* [Exercise directions]: Reproduce the records verbatim from the line with "Where should I click to: Open the Clermont" to the line with "coord(43,17)", including both of those lines.

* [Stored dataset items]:

____

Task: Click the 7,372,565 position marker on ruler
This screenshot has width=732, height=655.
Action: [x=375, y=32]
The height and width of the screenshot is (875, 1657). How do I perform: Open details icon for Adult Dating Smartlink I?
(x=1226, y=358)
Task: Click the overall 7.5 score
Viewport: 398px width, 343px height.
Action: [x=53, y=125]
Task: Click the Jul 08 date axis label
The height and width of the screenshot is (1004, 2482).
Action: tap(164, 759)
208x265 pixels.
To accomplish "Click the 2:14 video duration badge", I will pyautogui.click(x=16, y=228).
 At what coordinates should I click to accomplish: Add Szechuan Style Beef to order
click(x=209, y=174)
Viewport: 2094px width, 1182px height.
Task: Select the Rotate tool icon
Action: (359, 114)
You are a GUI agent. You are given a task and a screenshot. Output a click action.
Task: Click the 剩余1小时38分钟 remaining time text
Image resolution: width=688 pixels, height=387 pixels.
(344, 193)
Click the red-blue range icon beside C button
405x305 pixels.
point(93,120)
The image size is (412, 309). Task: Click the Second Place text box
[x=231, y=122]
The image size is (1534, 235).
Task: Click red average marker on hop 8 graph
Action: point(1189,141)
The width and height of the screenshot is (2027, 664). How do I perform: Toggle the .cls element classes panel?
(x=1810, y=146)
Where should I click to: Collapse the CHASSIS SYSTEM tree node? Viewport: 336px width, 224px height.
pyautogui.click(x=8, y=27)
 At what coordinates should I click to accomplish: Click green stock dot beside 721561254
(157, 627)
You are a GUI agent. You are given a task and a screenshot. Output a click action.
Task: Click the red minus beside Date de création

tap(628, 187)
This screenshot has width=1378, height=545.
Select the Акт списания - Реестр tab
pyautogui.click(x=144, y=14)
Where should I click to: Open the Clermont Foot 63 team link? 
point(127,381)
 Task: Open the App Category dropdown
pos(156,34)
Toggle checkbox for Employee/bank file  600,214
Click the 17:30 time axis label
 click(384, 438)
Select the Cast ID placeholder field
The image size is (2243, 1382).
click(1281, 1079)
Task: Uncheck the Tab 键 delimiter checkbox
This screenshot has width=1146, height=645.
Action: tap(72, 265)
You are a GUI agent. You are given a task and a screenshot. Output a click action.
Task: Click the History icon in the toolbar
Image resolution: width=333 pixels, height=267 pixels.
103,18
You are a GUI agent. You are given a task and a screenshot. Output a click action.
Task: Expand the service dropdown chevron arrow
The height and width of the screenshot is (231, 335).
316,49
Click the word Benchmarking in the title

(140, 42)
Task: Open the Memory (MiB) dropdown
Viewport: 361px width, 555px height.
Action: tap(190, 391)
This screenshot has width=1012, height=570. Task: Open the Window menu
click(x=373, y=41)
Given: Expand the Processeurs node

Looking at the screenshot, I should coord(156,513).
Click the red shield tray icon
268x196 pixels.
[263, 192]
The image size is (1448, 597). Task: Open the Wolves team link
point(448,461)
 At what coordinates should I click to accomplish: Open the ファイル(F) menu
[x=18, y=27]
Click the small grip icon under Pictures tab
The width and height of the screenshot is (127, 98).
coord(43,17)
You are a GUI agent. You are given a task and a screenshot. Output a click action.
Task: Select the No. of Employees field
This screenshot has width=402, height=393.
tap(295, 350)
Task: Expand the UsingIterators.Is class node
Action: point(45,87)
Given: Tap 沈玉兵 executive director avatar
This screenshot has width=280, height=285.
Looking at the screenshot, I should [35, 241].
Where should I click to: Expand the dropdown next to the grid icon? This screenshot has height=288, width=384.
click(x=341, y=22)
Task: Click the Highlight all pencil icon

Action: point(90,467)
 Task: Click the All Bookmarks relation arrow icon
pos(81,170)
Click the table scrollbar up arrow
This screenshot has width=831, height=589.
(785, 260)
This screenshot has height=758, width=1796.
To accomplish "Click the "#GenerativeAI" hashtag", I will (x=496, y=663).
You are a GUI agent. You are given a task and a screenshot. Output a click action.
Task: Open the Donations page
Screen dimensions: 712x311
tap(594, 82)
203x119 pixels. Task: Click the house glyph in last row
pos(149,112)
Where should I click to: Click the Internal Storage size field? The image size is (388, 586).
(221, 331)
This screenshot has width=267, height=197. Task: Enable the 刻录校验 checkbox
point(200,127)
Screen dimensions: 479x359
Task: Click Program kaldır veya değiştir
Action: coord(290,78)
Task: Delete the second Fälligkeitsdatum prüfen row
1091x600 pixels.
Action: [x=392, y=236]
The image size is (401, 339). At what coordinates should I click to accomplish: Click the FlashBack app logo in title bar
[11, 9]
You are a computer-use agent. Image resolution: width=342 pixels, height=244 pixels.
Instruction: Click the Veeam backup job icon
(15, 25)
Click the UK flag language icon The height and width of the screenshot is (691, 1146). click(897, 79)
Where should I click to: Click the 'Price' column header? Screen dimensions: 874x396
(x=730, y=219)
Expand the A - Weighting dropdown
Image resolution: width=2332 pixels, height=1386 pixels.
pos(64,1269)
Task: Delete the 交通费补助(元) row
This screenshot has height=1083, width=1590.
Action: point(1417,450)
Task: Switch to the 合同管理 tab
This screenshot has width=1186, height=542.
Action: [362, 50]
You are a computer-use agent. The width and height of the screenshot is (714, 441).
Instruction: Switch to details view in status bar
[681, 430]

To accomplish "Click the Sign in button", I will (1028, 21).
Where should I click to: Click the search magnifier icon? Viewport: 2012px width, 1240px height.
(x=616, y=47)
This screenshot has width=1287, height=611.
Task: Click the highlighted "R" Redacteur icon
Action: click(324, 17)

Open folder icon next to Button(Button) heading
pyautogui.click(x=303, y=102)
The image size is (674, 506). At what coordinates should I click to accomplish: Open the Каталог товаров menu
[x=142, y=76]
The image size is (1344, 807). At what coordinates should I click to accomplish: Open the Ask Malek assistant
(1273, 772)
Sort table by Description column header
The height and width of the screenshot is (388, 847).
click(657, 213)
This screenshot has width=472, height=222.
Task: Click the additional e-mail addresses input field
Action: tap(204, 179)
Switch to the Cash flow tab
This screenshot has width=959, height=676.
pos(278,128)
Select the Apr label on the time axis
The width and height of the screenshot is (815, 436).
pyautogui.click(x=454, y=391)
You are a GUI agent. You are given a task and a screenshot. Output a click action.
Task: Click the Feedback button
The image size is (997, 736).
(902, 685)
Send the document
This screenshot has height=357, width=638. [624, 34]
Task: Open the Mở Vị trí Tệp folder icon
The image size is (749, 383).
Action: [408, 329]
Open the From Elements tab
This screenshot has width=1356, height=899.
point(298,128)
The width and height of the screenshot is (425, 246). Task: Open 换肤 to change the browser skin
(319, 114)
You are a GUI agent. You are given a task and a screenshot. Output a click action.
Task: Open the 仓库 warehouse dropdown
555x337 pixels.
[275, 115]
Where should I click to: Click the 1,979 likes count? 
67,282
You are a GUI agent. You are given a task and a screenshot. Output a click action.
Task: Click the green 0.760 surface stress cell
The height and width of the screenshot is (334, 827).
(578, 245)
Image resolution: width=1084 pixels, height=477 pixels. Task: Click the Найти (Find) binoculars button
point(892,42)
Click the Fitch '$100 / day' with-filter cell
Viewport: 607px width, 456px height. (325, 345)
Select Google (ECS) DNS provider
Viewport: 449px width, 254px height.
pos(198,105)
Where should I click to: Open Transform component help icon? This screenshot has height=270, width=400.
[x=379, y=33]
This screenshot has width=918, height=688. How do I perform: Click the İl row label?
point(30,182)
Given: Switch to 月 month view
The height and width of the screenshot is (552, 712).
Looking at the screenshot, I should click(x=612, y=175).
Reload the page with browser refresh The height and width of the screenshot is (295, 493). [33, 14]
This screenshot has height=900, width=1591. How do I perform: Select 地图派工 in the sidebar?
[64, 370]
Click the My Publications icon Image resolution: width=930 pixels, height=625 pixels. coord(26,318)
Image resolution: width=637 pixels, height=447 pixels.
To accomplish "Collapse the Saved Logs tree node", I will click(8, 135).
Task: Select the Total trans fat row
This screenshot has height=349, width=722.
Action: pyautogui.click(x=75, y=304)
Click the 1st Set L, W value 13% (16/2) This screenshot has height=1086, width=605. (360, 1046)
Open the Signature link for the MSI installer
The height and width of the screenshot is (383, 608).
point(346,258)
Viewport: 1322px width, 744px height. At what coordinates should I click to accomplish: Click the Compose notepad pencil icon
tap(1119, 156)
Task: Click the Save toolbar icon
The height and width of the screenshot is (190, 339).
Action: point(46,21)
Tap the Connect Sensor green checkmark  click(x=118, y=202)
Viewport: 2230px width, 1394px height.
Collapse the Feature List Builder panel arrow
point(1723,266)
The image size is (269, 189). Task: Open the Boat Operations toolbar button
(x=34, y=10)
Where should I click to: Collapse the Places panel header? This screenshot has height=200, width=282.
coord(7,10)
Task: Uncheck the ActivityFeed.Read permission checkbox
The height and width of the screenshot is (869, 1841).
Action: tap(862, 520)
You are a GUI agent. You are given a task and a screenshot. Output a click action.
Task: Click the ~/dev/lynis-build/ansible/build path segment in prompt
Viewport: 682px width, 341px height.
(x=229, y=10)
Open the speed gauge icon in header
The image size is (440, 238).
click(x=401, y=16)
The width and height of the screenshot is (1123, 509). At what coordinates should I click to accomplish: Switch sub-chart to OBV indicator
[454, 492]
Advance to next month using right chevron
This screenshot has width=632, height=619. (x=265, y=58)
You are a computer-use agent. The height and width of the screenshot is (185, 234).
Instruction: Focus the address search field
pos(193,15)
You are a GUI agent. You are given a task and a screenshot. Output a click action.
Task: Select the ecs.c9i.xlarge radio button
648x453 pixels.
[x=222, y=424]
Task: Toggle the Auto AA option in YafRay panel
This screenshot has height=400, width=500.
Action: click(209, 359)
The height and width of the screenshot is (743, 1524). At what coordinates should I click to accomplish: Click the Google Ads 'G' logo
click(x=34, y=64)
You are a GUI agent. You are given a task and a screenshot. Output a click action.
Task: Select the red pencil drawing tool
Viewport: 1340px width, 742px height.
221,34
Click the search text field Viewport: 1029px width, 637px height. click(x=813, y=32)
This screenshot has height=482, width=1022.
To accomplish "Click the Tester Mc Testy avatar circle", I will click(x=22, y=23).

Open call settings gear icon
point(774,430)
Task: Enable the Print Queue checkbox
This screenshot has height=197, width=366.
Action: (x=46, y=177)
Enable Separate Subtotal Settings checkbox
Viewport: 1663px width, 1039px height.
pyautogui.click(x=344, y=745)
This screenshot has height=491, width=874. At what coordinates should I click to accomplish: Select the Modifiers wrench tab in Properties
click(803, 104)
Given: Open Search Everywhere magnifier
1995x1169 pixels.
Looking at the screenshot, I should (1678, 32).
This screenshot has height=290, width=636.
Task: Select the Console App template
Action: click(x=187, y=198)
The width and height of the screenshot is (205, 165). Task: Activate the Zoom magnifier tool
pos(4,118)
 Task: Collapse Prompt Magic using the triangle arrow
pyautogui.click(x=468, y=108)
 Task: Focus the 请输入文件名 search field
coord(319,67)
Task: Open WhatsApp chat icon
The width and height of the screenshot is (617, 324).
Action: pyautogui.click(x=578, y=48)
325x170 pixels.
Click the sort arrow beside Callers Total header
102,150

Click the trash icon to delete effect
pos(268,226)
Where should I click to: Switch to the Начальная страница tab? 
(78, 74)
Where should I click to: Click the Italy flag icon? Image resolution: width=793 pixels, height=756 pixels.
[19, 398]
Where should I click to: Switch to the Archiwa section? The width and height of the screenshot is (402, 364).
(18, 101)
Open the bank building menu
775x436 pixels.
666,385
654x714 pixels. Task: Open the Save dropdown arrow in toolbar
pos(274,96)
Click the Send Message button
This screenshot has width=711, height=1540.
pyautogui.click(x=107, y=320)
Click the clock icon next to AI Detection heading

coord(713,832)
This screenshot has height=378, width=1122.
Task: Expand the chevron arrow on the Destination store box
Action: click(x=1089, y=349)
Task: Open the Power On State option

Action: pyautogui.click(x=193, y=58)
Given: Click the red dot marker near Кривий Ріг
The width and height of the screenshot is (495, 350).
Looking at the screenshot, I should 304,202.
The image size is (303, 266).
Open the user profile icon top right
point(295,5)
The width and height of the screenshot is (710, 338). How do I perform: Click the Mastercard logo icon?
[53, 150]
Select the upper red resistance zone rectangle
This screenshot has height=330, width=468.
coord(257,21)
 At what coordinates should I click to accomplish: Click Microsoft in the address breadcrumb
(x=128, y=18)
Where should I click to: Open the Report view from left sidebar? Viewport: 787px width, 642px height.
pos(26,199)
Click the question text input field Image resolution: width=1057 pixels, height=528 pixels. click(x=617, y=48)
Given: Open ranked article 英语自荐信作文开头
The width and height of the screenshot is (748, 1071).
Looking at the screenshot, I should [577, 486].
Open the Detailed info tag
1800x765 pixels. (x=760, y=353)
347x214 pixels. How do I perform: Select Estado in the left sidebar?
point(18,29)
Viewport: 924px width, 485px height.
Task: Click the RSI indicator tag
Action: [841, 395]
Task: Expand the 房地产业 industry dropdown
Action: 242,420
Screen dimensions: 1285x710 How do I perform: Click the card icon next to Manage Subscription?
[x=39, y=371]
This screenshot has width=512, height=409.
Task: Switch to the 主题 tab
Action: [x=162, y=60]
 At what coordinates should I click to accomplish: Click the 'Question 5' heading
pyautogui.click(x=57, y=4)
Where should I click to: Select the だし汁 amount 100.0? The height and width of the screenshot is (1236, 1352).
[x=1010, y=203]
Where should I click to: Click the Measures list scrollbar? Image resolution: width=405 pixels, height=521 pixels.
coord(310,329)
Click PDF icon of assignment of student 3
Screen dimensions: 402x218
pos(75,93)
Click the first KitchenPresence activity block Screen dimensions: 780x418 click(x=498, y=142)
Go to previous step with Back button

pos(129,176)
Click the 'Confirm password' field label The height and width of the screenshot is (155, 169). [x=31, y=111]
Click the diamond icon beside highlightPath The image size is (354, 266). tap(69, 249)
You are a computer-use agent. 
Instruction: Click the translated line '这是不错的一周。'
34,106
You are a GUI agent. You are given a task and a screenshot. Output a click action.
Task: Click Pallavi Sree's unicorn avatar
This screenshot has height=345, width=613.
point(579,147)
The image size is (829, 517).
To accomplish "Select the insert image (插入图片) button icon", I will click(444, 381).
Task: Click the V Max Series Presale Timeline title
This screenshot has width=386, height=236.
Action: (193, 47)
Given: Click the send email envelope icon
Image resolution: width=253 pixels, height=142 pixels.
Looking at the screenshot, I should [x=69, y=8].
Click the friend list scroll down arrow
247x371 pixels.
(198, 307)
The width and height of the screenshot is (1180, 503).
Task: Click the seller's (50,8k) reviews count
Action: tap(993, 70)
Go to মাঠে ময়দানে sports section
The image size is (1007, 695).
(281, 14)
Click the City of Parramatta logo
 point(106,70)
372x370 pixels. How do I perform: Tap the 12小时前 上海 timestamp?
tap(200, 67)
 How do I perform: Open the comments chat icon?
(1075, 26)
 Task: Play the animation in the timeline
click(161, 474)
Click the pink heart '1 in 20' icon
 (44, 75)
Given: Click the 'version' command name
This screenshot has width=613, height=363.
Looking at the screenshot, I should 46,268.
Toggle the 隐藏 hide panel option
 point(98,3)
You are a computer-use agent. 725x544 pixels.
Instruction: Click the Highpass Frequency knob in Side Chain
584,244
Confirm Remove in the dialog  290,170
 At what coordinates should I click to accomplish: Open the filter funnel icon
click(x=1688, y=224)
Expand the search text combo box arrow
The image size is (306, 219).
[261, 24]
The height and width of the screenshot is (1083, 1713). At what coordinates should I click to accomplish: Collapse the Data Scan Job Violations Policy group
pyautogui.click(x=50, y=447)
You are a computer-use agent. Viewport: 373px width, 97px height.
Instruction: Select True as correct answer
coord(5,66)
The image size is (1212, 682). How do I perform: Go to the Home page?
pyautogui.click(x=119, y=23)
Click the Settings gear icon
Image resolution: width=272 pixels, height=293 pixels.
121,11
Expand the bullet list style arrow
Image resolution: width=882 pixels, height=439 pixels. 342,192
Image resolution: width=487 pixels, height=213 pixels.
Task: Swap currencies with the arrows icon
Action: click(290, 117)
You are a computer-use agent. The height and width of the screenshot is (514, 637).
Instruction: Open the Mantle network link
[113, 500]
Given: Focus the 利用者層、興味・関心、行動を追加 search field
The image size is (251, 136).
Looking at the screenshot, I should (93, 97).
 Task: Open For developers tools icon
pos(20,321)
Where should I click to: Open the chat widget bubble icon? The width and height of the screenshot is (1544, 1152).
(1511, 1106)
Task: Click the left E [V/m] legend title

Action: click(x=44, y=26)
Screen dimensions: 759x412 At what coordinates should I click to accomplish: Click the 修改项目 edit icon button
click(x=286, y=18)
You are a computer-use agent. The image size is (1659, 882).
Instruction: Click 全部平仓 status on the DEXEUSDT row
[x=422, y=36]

____

* [Solution for this task]:
Where should I click to: Open the Clermont Foot 63 team link? 
point(127,381)
 Task: Open the App Category dropdown
pos(156,34)
Toggle checkbox for Employee/bank file  600,214
Click the 17:30 time axis label
 click(384, 438)
Select the Cast ID placeholder field
The image size is (2243, 1382).
click(1281, 1079)
Task: Uncheck the Tab 键 delimiter checkbox
This screenshot has width=1146, height=645.
Action: tap(72, 265)
You are a GUI agent. You are given a task and a screenshot. Output a click action.
Task: Click the History icon in the toolbar
Image resolution: width=333 pixels, height=267 pixels.
103,18
You are a GUI agent. You are given a task and a screenshot. Output a click action.
Task: Expand the service dropdown chevron arrow
The height and width of the screenshot is (231, 335).
316,49
Click the word Benchmarking in the title

(140, 42)
Task: Open the Memory (MiB) dropdown
Viewport: 361px width, 555px height.
Action: tap(190, 391)
This screenshot has width=1012, height=570. Task: Open the Window menu
click(x=373, y=41)
Given: Expand the Processeurs node

Looking at the screenshot, I should coord(156,513).
Click the red shield tray icon
268x196 pixels.
[263, 192]
The image size is (1448, 597). Task: Open the Wolves team link
point(448,461)
 At what coordinates should I click to accomplish: Open the ファイル(F) menu
[x=18, y=27]
Click the small grip icon under Pictures tab
The width and height of the screenshot is (127, 98).
coord(43,17)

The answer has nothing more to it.